Паника 1837 года пошатнула престиж Америки в Европе. Джордж Пибоди предвидел это событие еще в 1836 году, когда писал одному из своих друзей, что «масштабы спекуляции, характерной для последних двух или трех лет, должны привести к ужасающим результатам… Я советовал своим партнерам затаиться и быть готовым к чрезвычайной ситуации». Представители промышленных и финансовых интересов во всем винили джексоновскую демократию, утверждая, что паника возникла из-за ее нападок на банк Соединенных Штатов в частности и на финансовые учреждения в целом, но в реальности эту панику вызвала безумная спекуляция, неплановое развитие промышленности, некомпетентное (и зачастую и нечестное) ведение банковского дела и, по данным одного делового журнала того времени, «стремление заработать за счет отдельных людей и всего народа». Число незаконных банков множилось, спекуляция охватывала все виды ценностей, и наконец наступил неминуемый крах, принесший с собой большое число банкротств, потерю сбережений, общую безработицу и острое недовольство рабочих, особенно в товаропроизводящих районах. Паника докатилась до Лондона, где три американских банкирских дома были вынуждены приостановить свою деятельность из-за «огромных и расточительных» спекулятивных сделок. За этим последовали ликвидация значительного количества американских ценных бумаг и отказ от новых предложений. Ситуация еще больше осложнилась, когда несколько американских штатов аннулировали свои иностранные долги.

Государственный долг, составлявший в 1820 году двенадцать миллионов семьсот девяносто тысяч долларов, в 1838 году вырос до ста семидесяти миллионов. К тому же большинство долговых обязательств находились в собственности Европы, а именно они составляли основу развития американского иностранного инвестиционного банковского дела, на котором и процветала «Джордж Пибоди и К°». Американский план активно поддерживал промышленность посредством защиты тарифов и выделения государственных субсидий в помощь частным предприятиям, особенно для улучшения транспортной системы. К 1836 году на строительство каналов и железных дорог ушло более девяноста миллионов долларов, из которых пятьдесят процентов представляли собой государственные облигации, принадлежавшие главным образом британским инвесторам. Использование государственных денег сопровождала значительная коррупция, многие предприятия были беспринципно спекулятивными и плохо управлялись, а правительства некоторых штатов даже не ставили конкретных условий погашения долгов. Во время паники 1837 года потерпели крах многие плохо управлявшиеся спекулятивные предприятия, ситуация быстро ухудшалась, и в 1841 году девять штатов прекратили выплату процентов, а три отказались от своих долгов.

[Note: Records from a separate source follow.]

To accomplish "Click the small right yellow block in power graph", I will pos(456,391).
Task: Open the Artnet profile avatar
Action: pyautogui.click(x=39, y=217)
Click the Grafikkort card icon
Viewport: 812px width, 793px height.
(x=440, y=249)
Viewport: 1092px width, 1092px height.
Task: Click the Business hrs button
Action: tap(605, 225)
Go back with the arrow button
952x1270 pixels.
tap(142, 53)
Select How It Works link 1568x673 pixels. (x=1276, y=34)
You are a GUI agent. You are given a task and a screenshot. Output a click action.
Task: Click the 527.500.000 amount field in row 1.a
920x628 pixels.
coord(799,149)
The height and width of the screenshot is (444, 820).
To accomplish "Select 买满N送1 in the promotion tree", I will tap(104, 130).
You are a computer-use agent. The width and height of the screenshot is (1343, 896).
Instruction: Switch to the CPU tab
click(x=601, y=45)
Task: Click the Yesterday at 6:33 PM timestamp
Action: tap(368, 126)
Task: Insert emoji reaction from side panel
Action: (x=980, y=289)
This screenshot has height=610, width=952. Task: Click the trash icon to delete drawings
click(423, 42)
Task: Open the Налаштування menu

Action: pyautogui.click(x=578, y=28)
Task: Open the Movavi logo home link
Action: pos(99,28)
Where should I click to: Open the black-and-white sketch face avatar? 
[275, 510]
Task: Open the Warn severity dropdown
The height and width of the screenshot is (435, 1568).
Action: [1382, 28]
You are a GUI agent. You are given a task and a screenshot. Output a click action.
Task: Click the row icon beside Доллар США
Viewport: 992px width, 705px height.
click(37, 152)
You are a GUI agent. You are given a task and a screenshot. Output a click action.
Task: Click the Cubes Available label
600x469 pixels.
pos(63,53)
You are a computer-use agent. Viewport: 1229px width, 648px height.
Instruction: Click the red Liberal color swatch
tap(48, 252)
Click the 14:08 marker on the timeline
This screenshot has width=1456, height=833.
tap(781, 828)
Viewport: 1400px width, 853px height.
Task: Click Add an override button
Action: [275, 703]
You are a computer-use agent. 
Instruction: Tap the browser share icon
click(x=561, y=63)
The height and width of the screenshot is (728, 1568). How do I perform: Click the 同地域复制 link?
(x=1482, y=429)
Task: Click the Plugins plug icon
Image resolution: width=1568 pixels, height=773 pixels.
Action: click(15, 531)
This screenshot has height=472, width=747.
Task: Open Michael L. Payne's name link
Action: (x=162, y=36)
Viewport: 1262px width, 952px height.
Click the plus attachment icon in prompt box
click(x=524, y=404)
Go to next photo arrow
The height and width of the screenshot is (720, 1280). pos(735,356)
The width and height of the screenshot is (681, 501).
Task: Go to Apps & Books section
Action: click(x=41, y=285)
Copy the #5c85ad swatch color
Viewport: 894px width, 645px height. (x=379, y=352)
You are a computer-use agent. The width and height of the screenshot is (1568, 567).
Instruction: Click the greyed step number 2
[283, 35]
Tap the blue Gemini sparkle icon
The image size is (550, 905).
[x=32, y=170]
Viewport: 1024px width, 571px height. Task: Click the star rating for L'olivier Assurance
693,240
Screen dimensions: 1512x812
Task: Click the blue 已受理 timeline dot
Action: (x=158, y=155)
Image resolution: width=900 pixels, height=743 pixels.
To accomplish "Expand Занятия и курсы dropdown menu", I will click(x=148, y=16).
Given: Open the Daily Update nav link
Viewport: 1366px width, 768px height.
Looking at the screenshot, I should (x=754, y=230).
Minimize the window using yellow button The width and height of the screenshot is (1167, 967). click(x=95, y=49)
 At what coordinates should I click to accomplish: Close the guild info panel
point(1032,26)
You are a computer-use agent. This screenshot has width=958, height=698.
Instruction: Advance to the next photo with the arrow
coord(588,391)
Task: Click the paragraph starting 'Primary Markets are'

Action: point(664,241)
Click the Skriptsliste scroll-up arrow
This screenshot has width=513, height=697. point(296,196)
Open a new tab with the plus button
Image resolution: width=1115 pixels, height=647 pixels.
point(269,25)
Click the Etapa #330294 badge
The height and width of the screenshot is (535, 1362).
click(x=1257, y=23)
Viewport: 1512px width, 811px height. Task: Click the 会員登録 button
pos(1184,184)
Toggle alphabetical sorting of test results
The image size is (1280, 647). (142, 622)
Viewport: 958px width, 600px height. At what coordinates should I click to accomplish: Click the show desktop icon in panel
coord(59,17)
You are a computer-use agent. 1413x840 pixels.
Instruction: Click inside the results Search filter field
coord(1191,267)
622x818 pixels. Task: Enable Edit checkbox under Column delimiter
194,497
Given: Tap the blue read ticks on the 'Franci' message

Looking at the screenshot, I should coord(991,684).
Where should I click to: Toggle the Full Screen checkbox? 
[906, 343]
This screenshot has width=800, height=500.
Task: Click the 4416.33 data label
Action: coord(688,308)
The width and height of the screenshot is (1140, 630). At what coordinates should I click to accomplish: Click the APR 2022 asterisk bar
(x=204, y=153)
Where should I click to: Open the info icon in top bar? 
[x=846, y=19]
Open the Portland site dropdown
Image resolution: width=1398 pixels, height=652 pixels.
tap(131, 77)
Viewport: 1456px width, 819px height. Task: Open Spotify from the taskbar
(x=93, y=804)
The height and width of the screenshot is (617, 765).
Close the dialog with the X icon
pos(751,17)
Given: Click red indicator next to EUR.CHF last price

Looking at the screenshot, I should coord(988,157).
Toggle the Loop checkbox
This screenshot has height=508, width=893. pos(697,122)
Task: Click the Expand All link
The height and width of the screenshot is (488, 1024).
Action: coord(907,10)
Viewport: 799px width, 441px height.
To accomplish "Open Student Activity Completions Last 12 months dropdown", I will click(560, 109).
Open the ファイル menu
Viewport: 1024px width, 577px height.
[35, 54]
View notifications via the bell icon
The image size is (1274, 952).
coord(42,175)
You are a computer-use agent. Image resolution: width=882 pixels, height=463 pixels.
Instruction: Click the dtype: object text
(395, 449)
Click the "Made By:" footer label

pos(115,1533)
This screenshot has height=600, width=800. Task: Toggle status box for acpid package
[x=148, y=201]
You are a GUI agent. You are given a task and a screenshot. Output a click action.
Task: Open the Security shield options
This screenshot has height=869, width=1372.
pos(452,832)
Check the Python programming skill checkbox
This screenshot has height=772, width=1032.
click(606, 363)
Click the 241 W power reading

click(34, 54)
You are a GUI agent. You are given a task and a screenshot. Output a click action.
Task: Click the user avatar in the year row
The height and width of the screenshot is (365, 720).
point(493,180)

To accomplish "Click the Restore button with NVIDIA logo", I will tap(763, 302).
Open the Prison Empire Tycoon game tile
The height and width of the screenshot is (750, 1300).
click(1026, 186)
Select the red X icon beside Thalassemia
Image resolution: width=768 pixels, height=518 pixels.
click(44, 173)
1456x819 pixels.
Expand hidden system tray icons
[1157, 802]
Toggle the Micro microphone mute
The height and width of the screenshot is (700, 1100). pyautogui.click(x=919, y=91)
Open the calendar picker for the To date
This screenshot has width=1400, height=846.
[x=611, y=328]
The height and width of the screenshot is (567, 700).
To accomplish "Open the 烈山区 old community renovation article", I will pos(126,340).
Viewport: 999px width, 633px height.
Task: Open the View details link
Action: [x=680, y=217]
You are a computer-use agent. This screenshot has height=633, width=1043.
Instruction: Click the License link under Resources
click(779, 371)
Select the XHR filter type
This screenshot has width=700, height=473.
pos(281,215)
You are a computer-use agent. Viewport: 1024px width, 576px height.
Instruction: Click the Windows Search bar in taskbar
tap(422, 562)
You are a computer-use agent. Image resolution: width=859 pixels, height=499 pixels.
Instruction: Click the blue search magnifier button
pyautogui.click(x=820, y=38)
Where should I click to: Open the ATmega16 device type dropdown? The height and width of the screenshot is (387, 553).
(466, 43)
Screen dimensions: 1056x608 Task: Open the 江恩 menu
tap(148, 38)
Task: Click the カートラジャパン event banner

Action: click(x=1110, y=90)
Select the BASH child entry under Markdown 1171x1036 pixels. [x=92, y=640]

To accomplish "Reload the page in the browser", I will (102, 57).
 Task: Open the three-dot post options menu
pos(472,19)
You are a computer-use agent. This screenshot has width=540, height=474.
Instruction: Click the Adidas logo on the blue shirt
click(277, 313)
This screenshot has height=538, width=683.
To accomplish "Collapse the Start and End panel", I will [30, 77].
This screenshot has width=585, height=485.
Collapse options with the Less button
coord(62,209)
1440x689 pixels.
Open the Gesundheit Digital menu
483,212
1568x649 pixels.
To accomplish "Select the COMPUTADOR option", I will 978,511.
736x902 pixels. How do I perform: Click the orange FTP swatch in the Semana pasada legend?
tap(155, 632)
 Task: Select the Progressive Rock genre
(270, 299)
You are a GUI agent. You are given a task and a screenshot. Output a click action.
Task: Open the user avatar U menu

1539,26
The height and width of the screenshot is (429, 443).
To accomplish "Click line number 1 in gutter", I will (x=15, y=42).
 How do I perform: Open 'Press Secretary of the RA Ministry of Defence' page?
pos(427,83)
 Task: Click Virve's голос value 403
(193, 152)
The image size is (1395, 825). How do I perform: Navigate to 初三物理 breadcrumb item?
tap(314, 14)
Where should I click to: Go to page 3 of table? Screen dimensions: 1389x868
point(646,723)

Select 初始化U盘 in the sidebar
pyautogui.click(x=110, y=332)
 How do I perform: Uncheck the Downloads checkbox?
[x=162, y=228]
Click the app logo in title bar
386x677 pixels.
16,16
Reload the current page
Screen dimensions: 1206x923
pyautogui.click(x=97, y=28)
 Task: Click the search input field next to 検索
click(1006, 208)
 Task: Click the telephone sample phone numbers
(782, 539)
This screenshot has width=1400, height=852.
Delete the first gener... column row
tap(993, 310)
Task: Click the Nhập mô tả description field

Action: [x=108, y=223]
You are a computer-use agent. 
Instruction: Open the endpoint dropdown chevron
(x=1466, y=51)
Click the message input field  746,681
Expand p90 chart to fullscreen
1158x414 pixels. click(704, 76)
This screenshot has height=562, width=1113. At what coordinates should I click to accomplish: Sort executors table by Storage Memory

Такие действия потрясли европейских инвесторов и создали угрозу для иностранного инвестиционного банковского дела. Джордж Пибоди обратился к штатам с призывом «сохранять свою коммерческую честь» и потребовал пообещать, что они вскоре возобновят выплату процентов и полностью выполнят свои обязательства. Пибоди посвятил себя выполнению задачи восстановления доверия к американскому кредиту и, по словам Эдварда Эверета, сотворил чудо – честный человек превратил бумаги в золото. Пибоди стал скупать значительно обесцененные государственные облигации, восстановил доверие к штатам и тем самым снизил финансовую напряженность. Сам же он значительно увеличил свое состояние, когда эти ценные бумаги стали расти в цене, благодаря укреплению данного доверия к стране.

Среди таких плохо управляемых предприятий, финансируемых главным образом из государственных денег, оказалась «Чесапик и Огайо кэнл компани», финансовым агентом которой в Англии была «Пибоди и К°». Этот канал представлял собой совместное предприятие Мериленда, Вирджинии и национального правительства и соединял реки Потомак и Огайо. Его строительство началось несмотря на появление железных дорог, так как расчетливые и дальновидные бизнесмены утверждали, что железные дороги в ближайшие годы еще не обретут практического значения. Строительство канала «Чесапик и Огайо» и железной дороги «Балтимор и Огайо» началось примерно в одно и то же время, и оба проекта включились в борьбу за общественную и правительственную поддержку. Эта борьба достигла конгресса, где один из выступавших заявил, что канал «Чесапик» не сможет устоять перед более совершенными железными дорогами, в то время как президент «Чесапик» осуждал «иллюзии конгресса в пользу железных дорог». Потом стало совершенно ясно, что железные дороги более практичны, чем каналы, но, несмотря на это, «Чесапик и Огайо» не сдавался и получил дополнительные средства от национального правительства и штата Мериленд. Хотя эти деньги намного превышали изначальную оценку стоимости строительства, канал все еще не был достроен из-за плохого руководства и расточительства{1}. Денежный кризис 1839 года едва не закончился крахом этого предприятия. Его директора сетовали на то, что задолженность предприятия, обеспеченная облигациями штата Мериленд, позволила «банкам и банкирам установить время выплат и обогатиться таким образом за счет компании, вызвав необходимость незамедлительной продажи этих облигаций». Это походило бы на правду, если бы сами директора не искали козла отпущения за свое плохое руководство и упорное продолжение строительства канала, который явно должен был уступить место железной дороге. Часть долга «Чесапик» на один миллион двести пятьдесят тысяч долларов находилась в Европе и обеспечивалась облигациями под гарантии «Пибоди и К°». Из-за ослабления доверия к штату Мериленд ценность этих облигаций значительно снизилась, однако директора утверждали, что Пибоди пошел при их продаже на чрезмерные уступки и «поставил нас в очень трудное положение». Тогда Пибоди попросту отказался быть фискальным агентом компании, не пожелав более участвовать в делах плохо управляемой корпорации.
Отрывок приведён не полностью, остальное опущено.